Space Patrol (The Puppet One)
September 24, 2015 7:05 PM   Subscribe

Space Patrol was a 1962 TV series featuring puppets a la Gerry Anderson's Supermarionation. In fact, the creator, Roberta Leigh, had worked with Anderson previously. Its fans include some guy named J. Michael Straczynski. It features the first music completely realized through electronic means.

Rather than linking to individual episodes, I am linking to a playlist of most of the episodes. If you are interested in sampling them, I suggest trying The Talking Bell (episode 23) or Explosion on the Sun (episode 26), both from Season 1. (via)
posted by wittgenstein (15 comments total) 18 users marked this as a favorite
 
My playlist is season 1 only. There are season 2 episodes on YouTube as well.
posted by wittgenstein at 7:07 PM on September 24, 2015


I am finding the first episode weirdly compelling, like a strange dream.

The first half of that one episode has enough "Captain Whiteguy on the bridge of a spaceship telling his humanoid-alien crew to do made-up science and technology things to save the ship from made-up science and technology dangers" to provide for a dozen Star Trek episodes.
posted by edheil at 8:08 PM on September 24, 2015 [1 favorite]


OMG, that just got better. The bad guys were on Jupiter committing Muppicide to collect their warm fur pelts. The climax of the story was a marionette-to-marionette combat, which consisted mostly of puppet fists appearing from just off frame and hitting puppet heads and bodies. And I'm pretty sure that two-necked alien creature from Jupiter was hitting on Captain Dart at the end there.
posted by edheil at 8:25 PM on September 24, 2015


It features the first music completely realized through electronic means.

Quite a claim.
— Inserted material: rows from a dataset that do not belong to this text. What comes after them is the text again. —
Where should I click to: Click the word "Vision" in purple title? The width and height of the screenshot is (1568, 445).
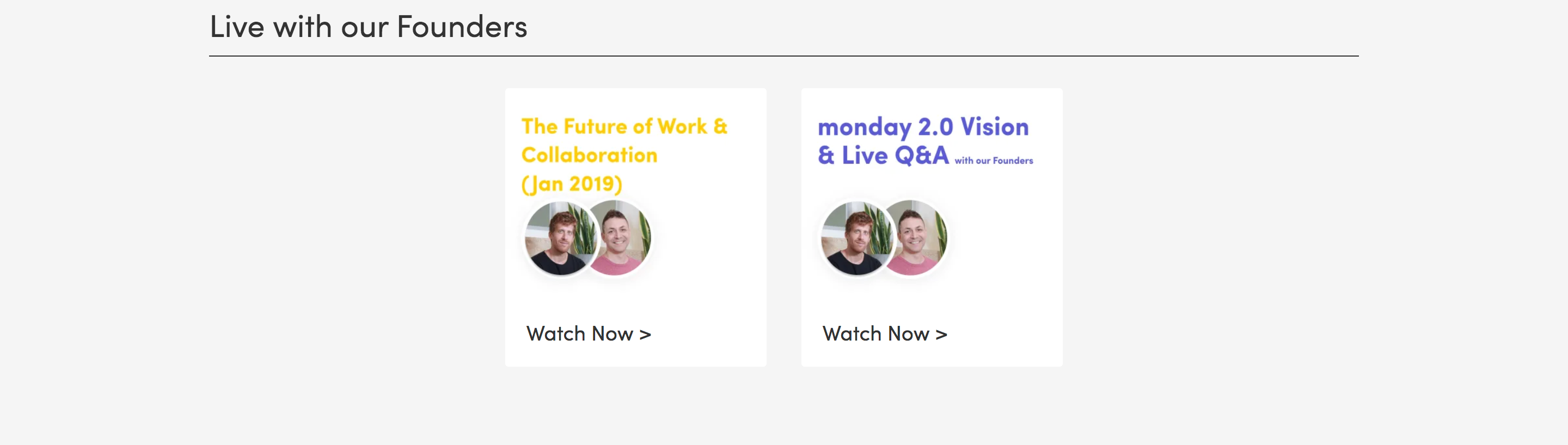[x=995, y=127]
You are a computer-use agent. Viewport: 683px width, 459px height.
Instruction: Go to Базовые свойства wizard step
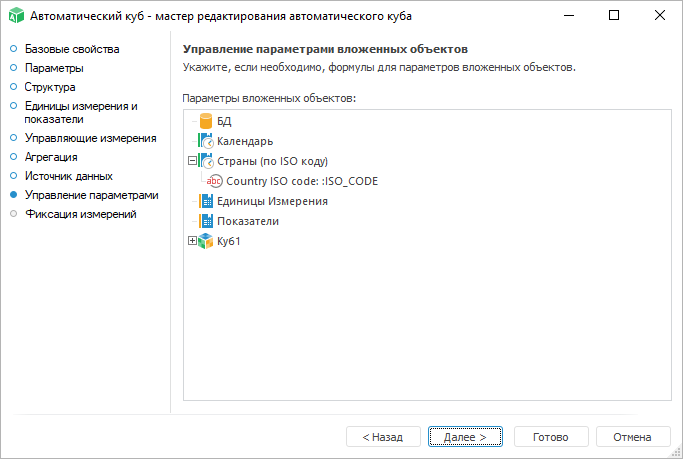coord(72,49)
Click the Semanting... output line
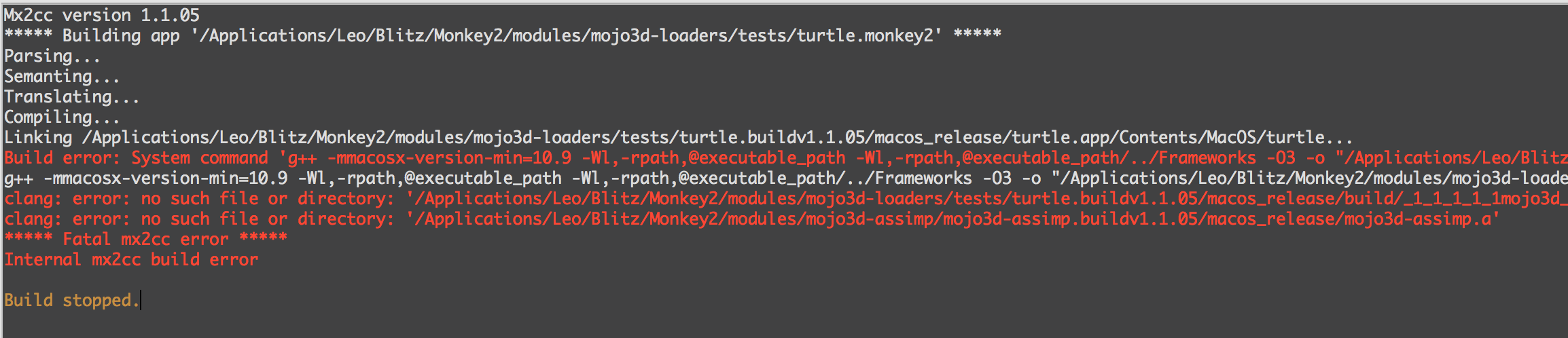1568x338 pixels. click(62, 76)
Seems unlikely.
posted by pompomtom at 8:25 PM on September 24, 2015 [2 favorites]


I think the New York of 2100 borrows a few ideas from Metropolis.
posted by Multicellular Exothermic at 8:40 PM on September 24, 2015


It looks like YouTube user thedamagewithin has uploaded many of the episodes from both seasons, if you're looking to see more in a convenient, if disorganized, location.

Roberta Leigh on shooting on a shoestring budget | Arthur Provis Interview - Part 1 and Part 2 | Dick Vosburgh interview | Andy Partridge (founding member of XTC) interview, a fan of the show
posted by filthy light thief at 8:56 PM on September 24, 2015


> It features the first music completely realized through electronic means.
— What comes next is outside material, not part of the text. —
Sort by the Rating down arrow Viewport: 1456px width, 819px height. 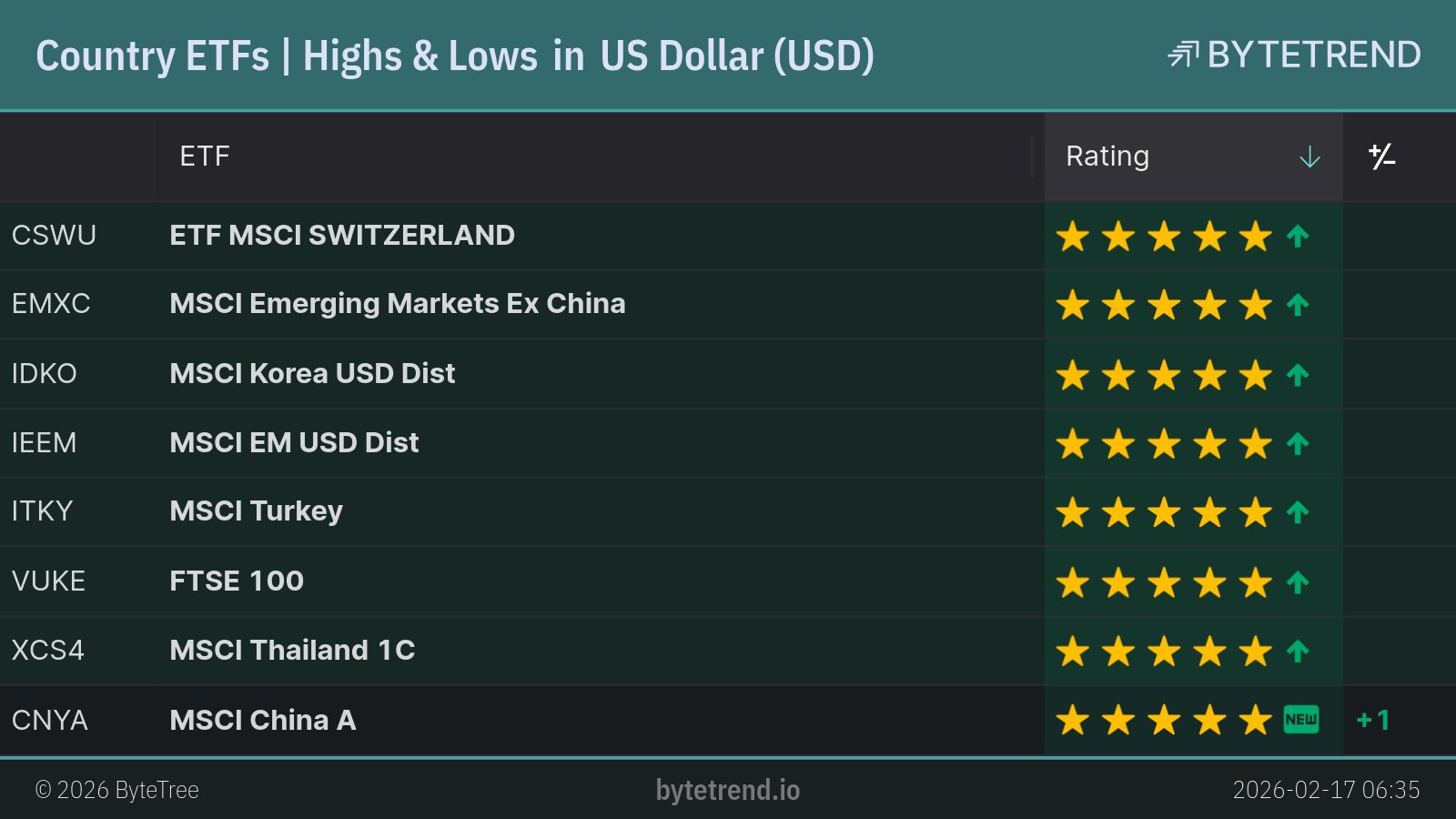click(1309, 157)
Quite a claim. Seems unlikely.


That's true - electronic instruments date from the 1920s and 1930s, so this is a good three to four decades late for that claim, and Forbidden Planet (1956) claims to be the first film with a completely electronic score. But The Sound of Tomorrow: How Electronic Music Was Smuggled into the Mainstream by Mark Brend (Google books preview) claims that Space Patrol was the first TV program with a completely electronic score, thanks to Frederick Charles (Fred or F.C.) Judd.
posted by filthy light thief at 9:07 PM on September 24, 2015 [3 favorites]
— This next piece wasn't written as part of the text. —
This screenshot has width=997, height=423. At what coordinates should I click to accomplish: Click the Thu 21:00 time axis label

The hero, Commander Larry Dart, was voiced by the father of Metafilter's own w0mbat. Yeah, my dad.

He did other voices too. He told me the robot voice effect was done by the hi-tech method of putting a metal trashcan on his head.
He would often entertain me with the creepy alien voice he did by inhaling while talking. Try it, it's cool.
posted by w0mbat at 9:17 PM on September 24, 2015 [28 favorites]


Ah, now I see the style that Parker and Stone were paying tribute to in Team America: World Police. This looks pretty interesting.
posted by not_on_display at 9:19 PM on September 24, 2015 [1 favorite]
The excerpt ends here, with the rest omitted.